Pixel coordinate grounding data:
========
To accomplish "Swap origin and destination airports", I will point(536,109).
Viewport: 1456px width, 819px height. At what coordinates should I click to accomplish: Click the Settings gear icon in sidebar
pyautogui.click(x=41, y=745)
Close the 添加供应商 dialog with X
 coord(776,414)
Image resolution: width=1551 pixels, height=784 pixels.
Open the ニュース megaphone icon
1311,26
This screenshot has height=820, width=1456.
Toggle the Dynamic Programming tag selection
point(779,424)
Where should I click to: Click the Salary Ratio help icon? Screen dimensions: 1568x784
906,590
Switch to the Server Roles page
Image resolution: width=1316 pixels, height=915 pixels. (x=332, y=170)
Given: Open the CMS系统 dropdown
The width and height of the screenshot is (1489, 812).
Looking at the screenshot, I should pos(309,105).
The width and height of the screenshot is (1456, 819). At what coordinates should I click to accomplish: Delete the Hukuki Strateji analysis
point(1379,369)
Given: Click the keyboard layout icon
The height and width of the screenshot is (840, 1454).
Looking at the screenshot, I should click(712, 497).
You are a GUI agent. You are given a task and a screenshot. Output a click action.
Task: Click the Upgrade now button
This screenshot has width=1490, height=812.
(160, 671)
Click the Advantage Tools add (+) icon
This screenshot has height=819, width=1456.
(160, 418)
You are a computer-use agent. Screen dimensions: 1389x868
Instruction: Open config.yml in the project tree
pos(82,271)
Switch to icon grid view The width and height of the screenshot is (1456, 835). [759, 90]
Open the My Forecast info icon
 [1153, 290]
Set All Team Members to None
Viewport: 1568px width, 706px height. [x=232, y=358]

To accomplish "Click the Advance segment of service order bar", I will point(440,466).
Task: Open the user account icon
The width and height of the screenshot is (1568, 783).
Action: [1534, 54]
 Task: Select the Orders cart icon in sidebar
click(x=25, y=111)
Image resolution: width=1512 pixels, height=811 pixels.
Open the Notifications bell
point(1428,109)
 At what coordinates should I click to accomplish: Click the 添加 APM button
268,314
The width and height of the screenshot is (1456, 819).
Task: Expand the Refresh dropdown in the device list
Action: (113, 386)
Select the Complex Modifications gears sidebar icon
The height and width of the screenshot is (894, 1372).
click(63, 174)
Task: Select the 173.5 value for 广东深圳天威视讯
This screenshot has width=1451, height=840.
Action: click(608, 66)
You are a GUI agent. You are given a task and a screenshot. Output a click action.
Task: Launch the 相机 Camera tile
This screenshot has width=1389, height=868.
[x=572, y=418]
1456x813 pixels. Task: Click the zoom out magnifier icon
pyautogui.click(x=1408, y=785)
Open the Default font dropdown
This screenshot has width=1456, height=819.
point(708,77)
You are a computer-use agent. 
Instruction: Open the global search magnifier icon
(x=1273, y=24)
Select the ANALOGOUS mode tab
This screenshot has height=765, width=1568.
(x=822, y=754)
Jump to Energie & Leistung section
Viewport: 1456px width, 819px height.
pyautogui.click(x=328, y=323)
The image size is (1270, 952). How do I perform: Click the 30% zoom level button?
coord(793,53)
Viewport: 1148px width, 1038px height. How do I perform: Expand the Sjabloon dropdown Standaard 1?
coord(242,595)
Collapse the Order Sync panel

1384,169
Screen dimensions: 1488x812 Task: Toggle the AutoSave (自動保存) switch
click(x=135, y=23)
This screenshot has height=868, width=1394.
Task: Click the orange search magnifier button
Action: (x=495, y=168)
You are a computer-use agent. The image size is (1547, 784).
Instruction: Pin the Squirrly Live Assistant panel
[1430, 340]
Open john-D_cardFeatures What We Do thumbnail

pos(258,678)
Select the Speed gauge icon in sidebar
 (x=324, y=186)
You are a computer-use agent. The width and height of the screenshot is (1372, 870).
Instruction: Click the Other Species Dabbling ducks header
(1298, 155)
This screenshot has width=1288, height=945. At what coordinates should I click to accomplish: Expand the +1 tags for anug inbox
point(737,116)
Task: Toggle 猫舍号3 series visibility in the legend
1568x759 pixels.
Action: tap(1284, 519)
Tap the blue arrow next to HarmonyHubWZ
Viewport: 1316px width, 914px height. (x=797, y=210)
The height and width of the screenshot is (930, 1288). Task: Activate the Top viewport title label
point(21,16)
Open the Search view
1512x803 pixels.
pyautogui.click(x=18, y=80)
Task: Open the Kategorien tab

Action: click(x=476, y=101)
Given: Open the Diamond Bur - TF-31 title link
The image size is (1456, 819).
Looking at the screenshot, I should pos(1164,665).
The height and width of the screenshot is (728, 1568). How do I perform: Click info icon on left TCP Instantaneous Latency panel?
========
• _Required action_
Only the lines from the first line of the records through the line containing "Task: Click the Upgrade now button" should be repeated, exactly as they appear.

• _Written answer_
To accomplish "Swap origin and destination airports", I will point(536,109).
Viewport: 1456px width, 819px height. At what coordinates should I click to accomplish: Click the Settings gear icon in sidebar
pyautogui.click(x=41, y=745)
Close the 添加供应商 dialog with X
 coord(776,414)
Image resolution: width=1551 pixels, height=784 pixels.
Open the ニュース megaphone icon
1311,26
This screenshot has height=820, width=1456.
Toggle the Dynamic Programming tag selection
point(779,424)
Where should I click to: Click the Salary Ratio help icon? Screen dimensions: 1568x784
906,590
Switch to the Server Roles page
Image resolution: width=1316 pixels, height=915 pixels. (x=332, y=170)
Given: Open the CMS系统 dropdown
The width and height of the screenshot is (1489, 812).
Looking at the screenshot, I should pos(309,105).
The width and height of the screenshot is (1456, 819). At what coordinates should I click to accomplish: Delete the Hukuki Strateji analysis
point(1379,369)
Given: Click the keyboard layout icon
The height and width of the screenshot is (840, 1454).
Looking at the screenshot, I should click(712, 497).
You are a GUI agent. You are given a task and a screenshot. Output a click action.
Task: Click the Upgrade now button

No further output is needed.